Un reflexivo Pedro Armendariz Jr. encarna a Carlitos en su vida adulta, dándole un cierre circular a la historia, si bien a costa de romper con el final de la novela. A pesar de todo, la magnética presencia de Elizabeth Aguilar (Mariana) y la inocencia de Luis Mario Quiroz (Carlitos) son herederos directos de la novela. Pero, pese al buen recibimiento y los galardones que recibió, “Mariana, Mariana” no deja de ser un producto de su tiempo, en cuanto que está producida bajo los lineamientos determinados por la política cultural y cinematográfica del gobierno en turno.
Si el pasado es un país extranjero, es imposible evitar preguntarse cómo se habría configurado en pantalla la nación de Pacheco y Estrada, de haber terminado el proyecto este último.
José Emilio el demiurgo
A través de su prosa o mediante las imágenes que se inspiran en ella, JEP (como le gustaba firmar sus textos) continúa siendo el retratista formidable del México pasado y presente. Tanto en “Las Batallas en el Desierto” como en su adaptación fílmica, el encuentro entre Carlitos y Rosales (otro de sus compañeros de clase) es, por ejemplo, una de las escenas más vívidas y contundentes de esa historia.
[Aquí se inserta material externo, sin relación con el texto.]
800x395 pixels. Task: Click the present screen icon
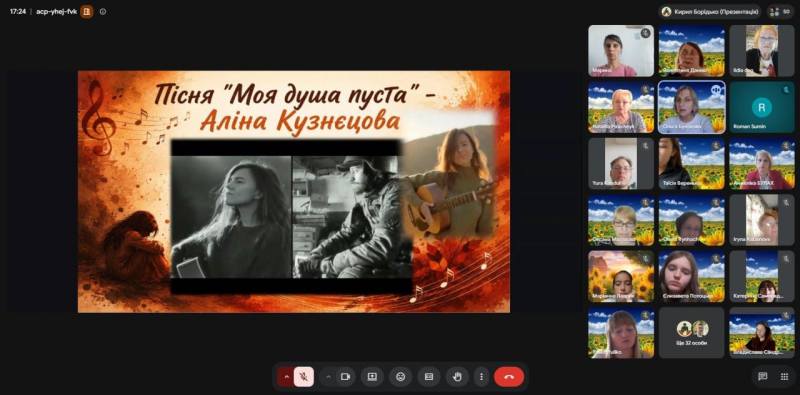pos(372,377)
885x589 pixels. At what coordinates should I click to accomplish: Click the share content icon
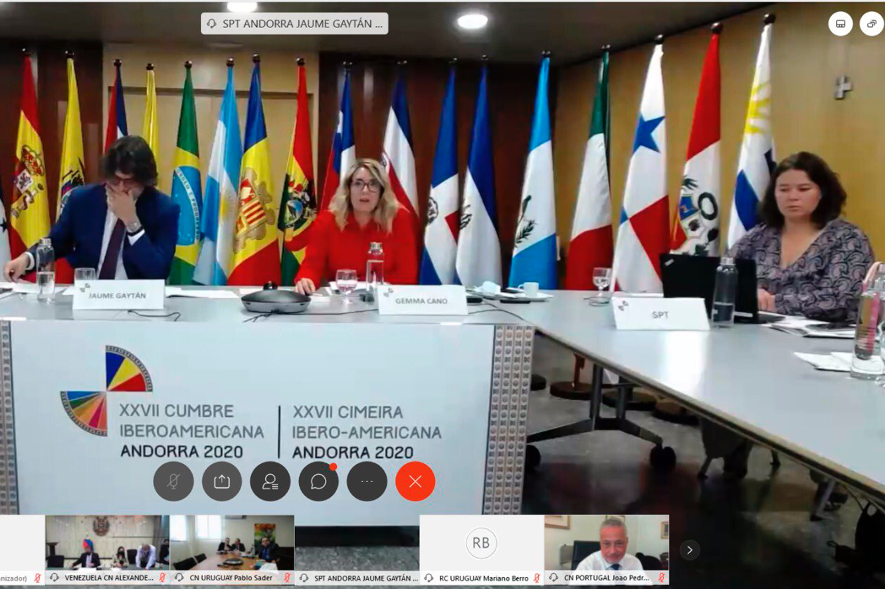click(222, 481)
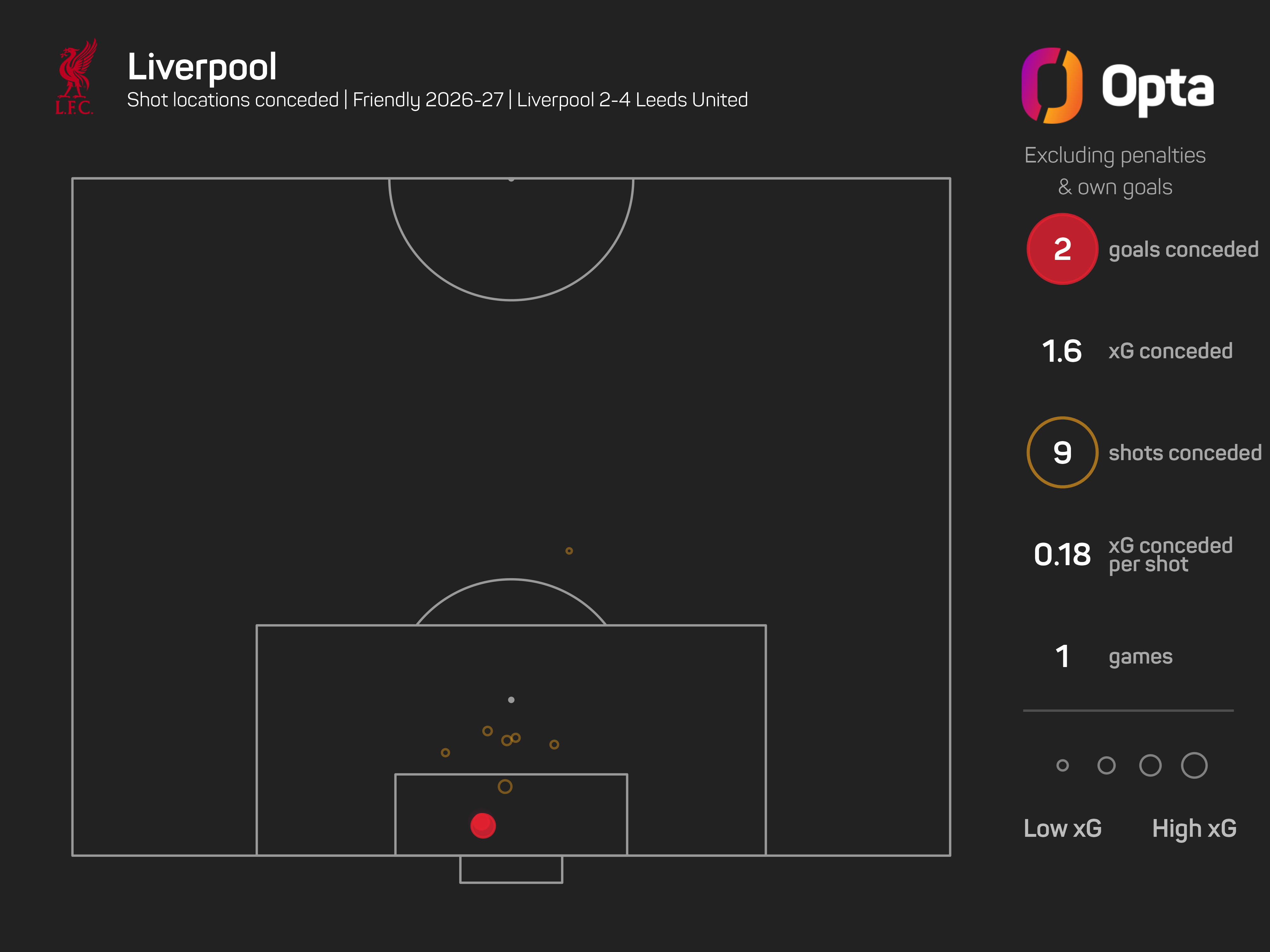Click the penalty spot dot on the pitch
Screen dimensions: 1270x952
pyautogui.click(x=511, y=699)
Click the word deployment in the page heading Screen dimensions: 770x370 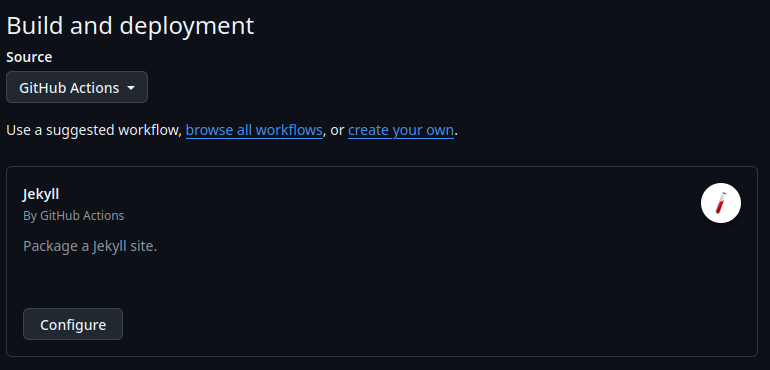click(x=187, y=27)

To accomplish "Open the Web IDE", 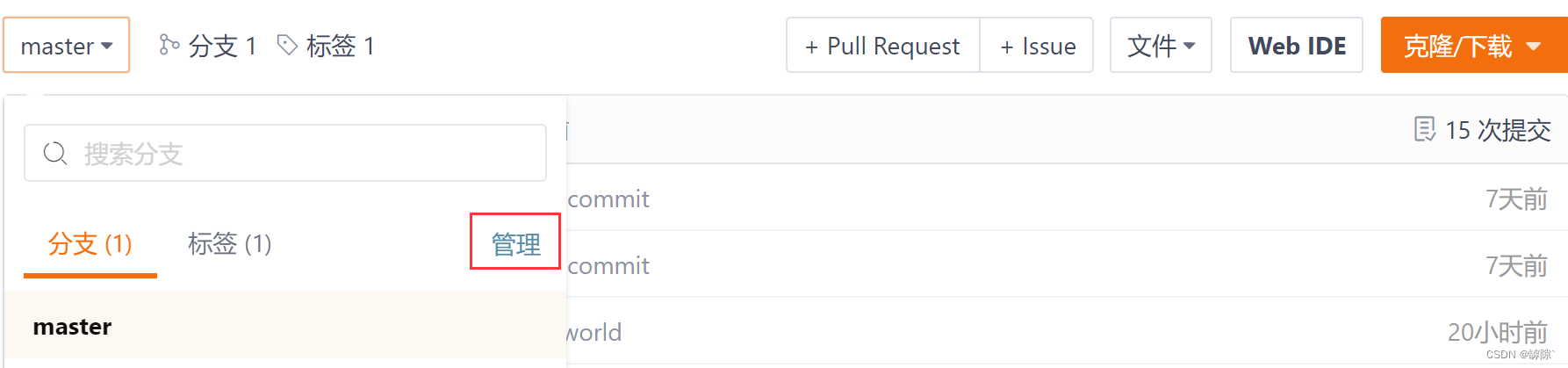I will (x=1297, y=46).
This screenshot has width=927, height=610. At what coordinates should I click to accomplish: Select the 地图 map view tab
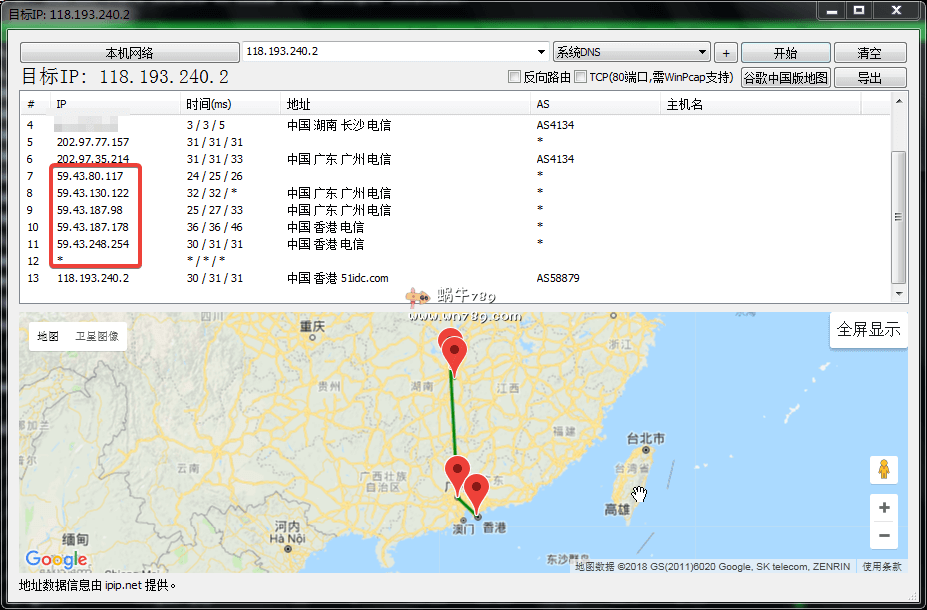pyautogui.click(x=48, y=337)
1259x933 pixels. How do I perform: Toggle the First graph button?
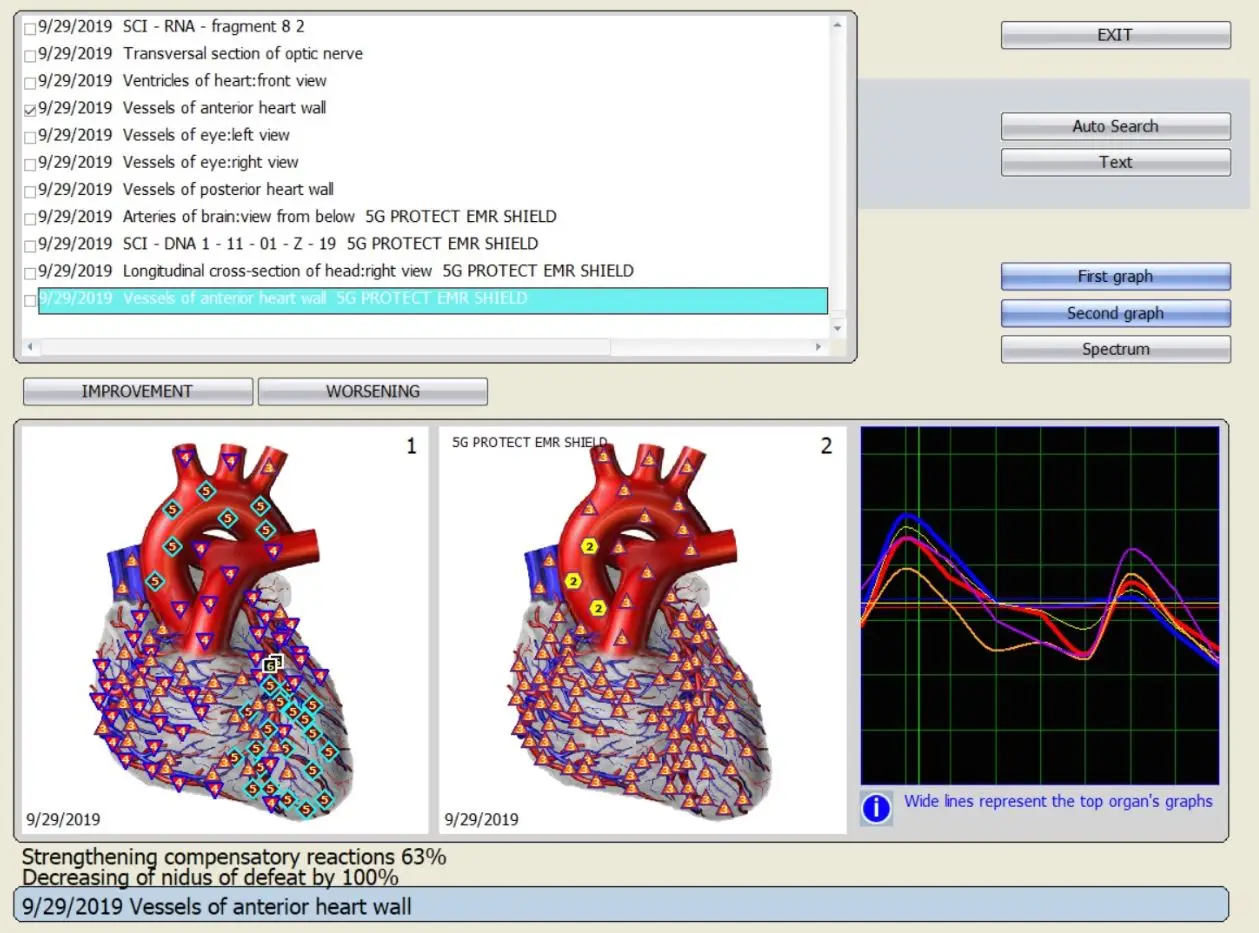[x=1115, y=277]
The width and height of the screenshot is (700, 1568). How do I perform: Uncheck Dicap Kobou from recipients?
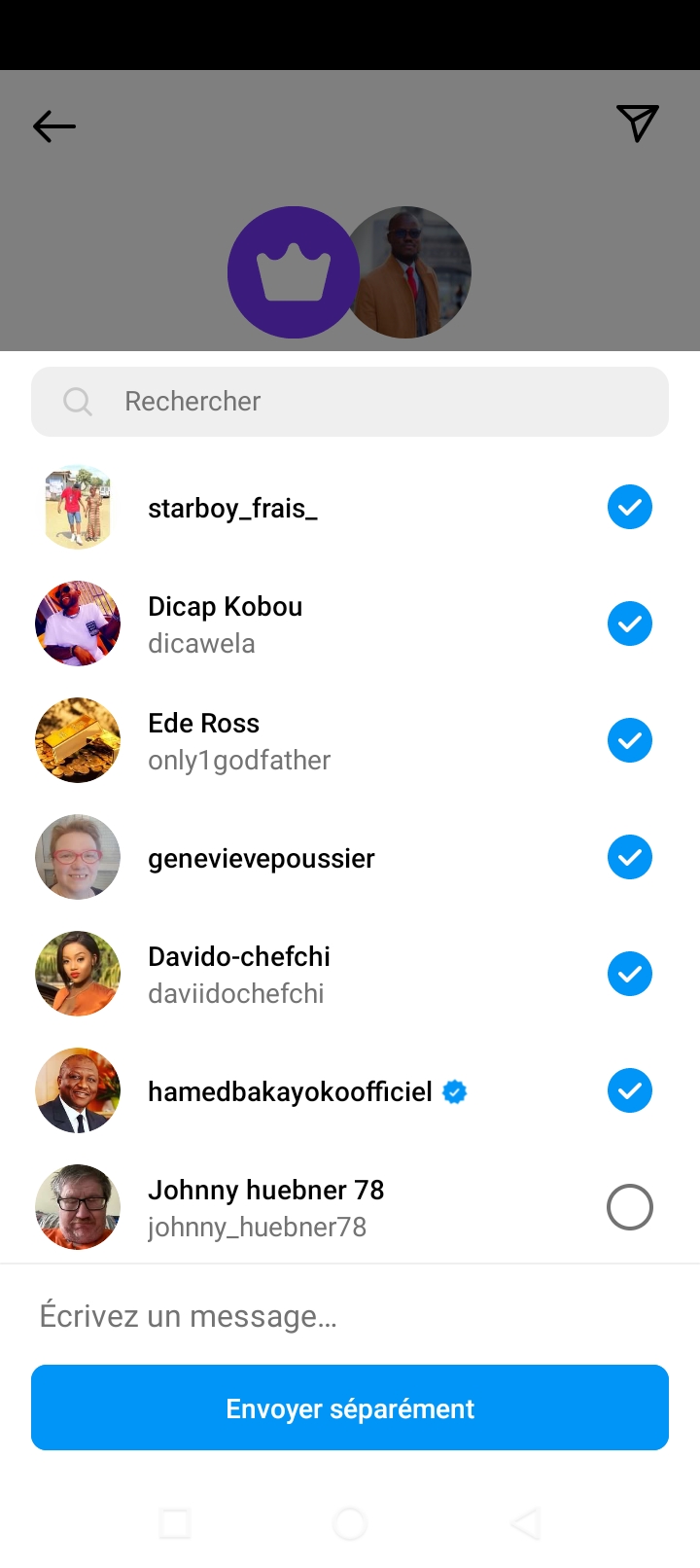pos(630,624)
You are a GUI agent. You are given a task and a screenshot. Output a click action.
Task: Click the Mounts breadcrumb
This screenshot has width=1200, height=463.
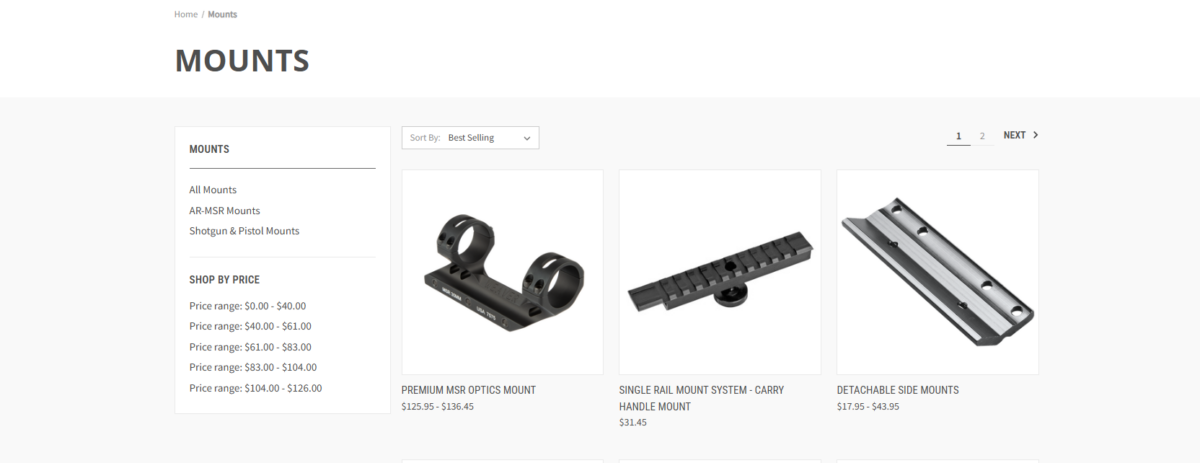click(222, 14)
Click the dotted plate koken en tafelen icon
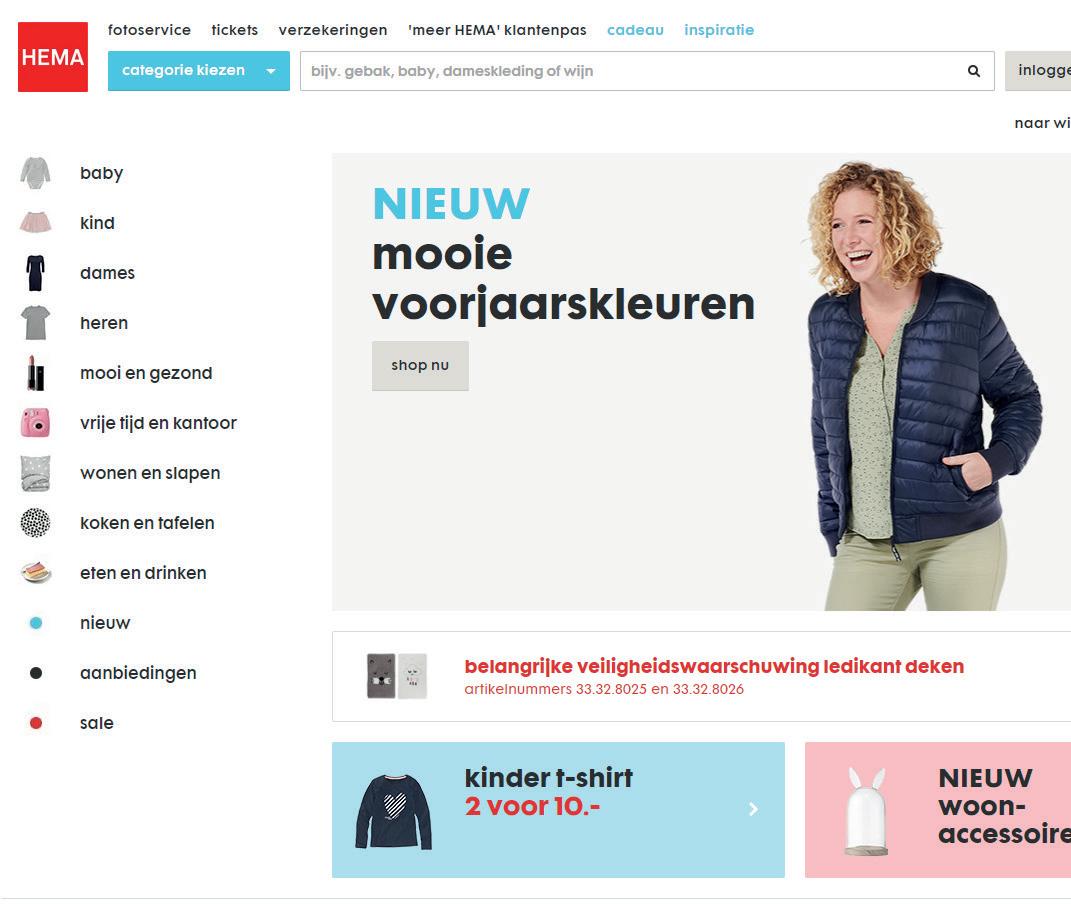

Sin importar la generación a la que pertenezcamos, la visita de ambos personajes a una lonchería, de esas que ahora están en peligro de extinción, es evocativa y nos convierte en personajes. No es una escena, sino un recuerdo que identificamos como propio. Es nuestra infancia que nos reclama, mediante la página o el fotograma, para que volteemos la mirada.
Como lo apunta Enrique Krauze, “en su modestia y variedad estaba su grandeza”. La sencillez de su narrativa y poesía es proporcional al tamaño de la huella que deja en quien lo lee a consciencia. A lo largo de todas sus facetas, Pacheco no es el creador de mundos que engendra universos como los de Faulkner o Balzac. Es, por el contrario, el demiurgo que observa con atención el mundo que le rodea, para después darle forma y mostrárnoslo en su totalidad. Para indicarnos el sendero por el que habremos de transitar quienes ansiamos reconocernos en la literatura.
Su reciente cumpleaños renueva la invitación a perdernos en nuestro propio pasado. En papel o en celuloide, las historias de Pacheco son el pasaporte.
[1] Líneas iniciales de “Las Batallas en el Desierto” (Ediciones Era, 2011).